DGAEP pede a função pública que compare período troika e pós-troika em inquérito

“É campanha política”, dizem sindicatos. Organismo diz que não se condiciona por timings políticos

“O período da troika influenciou negativamente a minha motivação no trabalho?”. Esta é uma das mais de 40 perguntas disponíveis num inquérito destinado aos funcionários públicos para responderem em versão online e a submeterem. A missiva de aviso da realização do inquérito chegou por e-mail, pedindo-se que se proceda ao respetivo “preenchimento”. O caso está a indignar alguns sindicalistas porque soa a “campanha política”.

Lucinda Dâmaso foi talvez a mais crítica neste processo. A presidente da UGT considerou que “em campanha vale tudo”, citada pelo Observador, que noticiou o inquérito. O documento está disponível no site da direção-geral da administração e do emprego público (DGAEP), organismo para quem o Ministério das Finanças remeteu toda e qualquer explicação.

Mas, Ana Avoila, da Frente Comum, um dos sindicatos afetos à CGTP, não tem dúvidas. As referências no inquérito são “uma forma indireta de apelo ao voto” ou, no limite, “uma forma de coagir os trabalhadores”. 

Helena Rodrigues, presidente Sindicato Quadros Técnicos, começou por dizer ao i que ainda não tinha tido oportunidade de ver o inquérito. Mas, à primeira vista, o teor de algumas perguntas não faziam muito sentido. “De facto parece-me um absurdo”. Para a dirigente o que faria sentido era a avaliação das progressões de carreira e aquilo que condiciona, ou não, a motivação dos trabalhadores. “Parecem-me questões iminentemente claras daquilo que é uma campanha política, e que não têm nada a ver com essa análise”, defendeu a sindicalista.

Em causa estão quatro perguntas, colocadas já no final do inquérito onde se pede aos funcionários públicos que respondam, não só como a troika lhes influenciou a motivação no trabalho, mas também mais três questões. A saber: “a reposição dos salários afetou positivamente a minha motivação no trabalho; o descongelamento progressivo das carreiras é motivador; sinto-me hoje mais motivado no trabalho do que há 5 anos atrás”.
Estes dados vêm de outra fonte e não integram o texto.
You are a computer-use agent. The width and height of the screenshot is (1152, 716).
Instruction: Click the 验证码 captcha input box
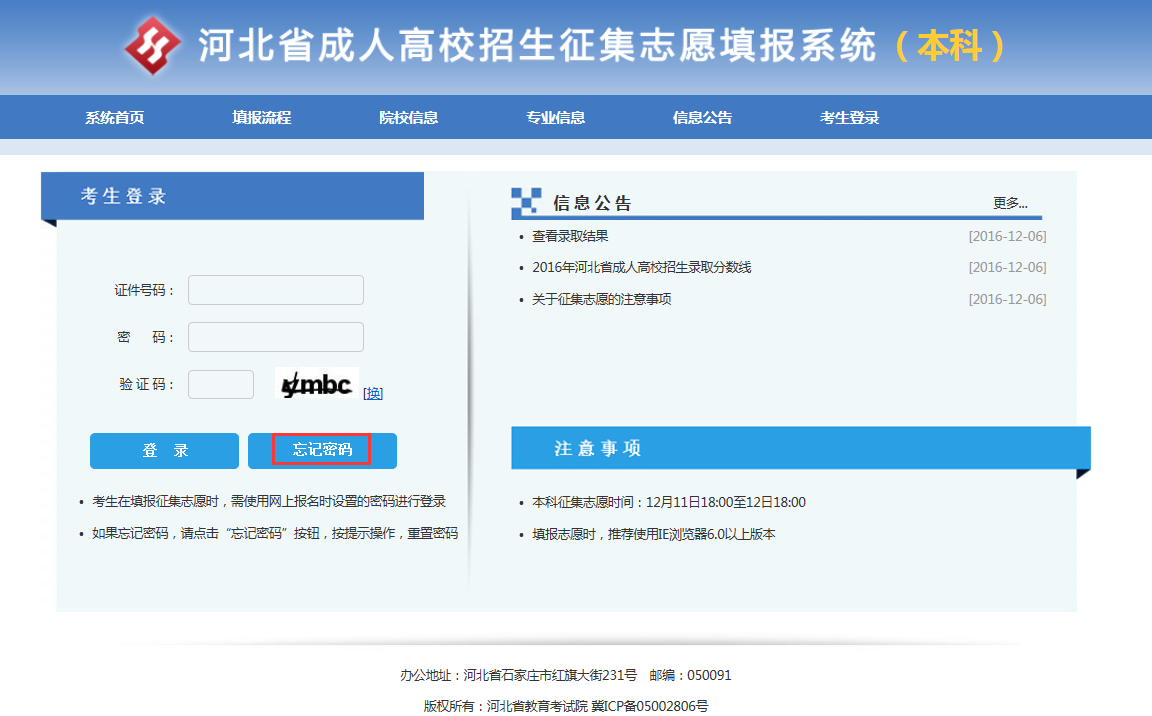pyautogui.click(x=221, y=384)
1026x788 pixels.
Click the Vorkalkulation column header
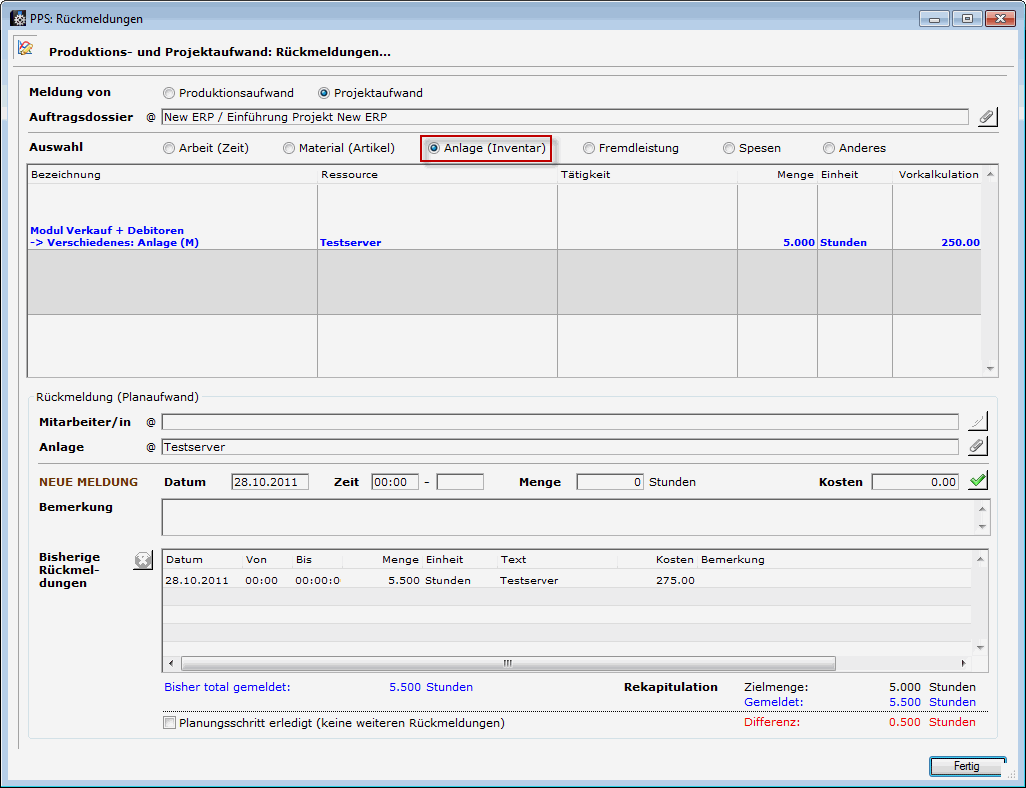[x=938, y=175]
Na prática, pede-se ao trabalhador que compare o período de governação no tempo da troika, ou seja do executivo de Passos Coelho, com o atual governo socialista. “É uma forma estranha porque aquilo que é a opção [política] de cada um, a cada um diz respeito”, argumenta Helena Rodrigues, insistindo que não faz sentido fazer um estudo sobre a política salarial da Função Pública apenas relativa a um período concreto. “Parece uma sondagem em termos daquilo que será a votação [das legislativas]. Este grupo [da Função Pública] pela sua dimensão influencia de alguma forma o resultado eleitoral”, concluiu a sindicalista ao i. 

José Abraão, da Fesap, prefere destacar que faria mais sentido aferir o grau de satisfação dos trabalhadores comparando com o ano de 2009, altura em que se iniciaram os cortes para a Administração Pública.

A DGAEP respondeu ao i que “este questionário constitui o follow up do questionário realizado em 2015 sobre a motivação dos trabalhadores”. E foi por isso, que se incidiu o inquérito sobre esse período e nos anos posteriores, lembrando ainda que seguiu os modelos de outros países da OCDE.

Mais: “Um trabalho de investigação, como é o caso, não deve ser desvirtuado do seu verdadeiro objetivo, nem está condicionado aos timings políticos, porque deixaria de ser imparcial e independente. Não sendo conhecidos os resultados do questionário antes das eleições, mas sim até ao final do ano, dificilmente se compreende como poderia ser utilizado como instrumento de campanha eleitoral”. Por fim, a DGAEP justifica a questão especifica sobre a troika porque não só não existem perguntas tabu, mas também “colocando-se a hipótese de a austeridade ter tido um maior impacto durante o período da troika, justifica-se a sua referência”.

Nas redes sociais, o tema mereceu comentários de deputados do PSD, como o de Duarte Marques: “Uma vergonha, um aproveitamento inacreditável dos meios do Estado para recolher informação e sobretudo para tentar apelar ao voto dos funcionários públicos no Partido Socialista”.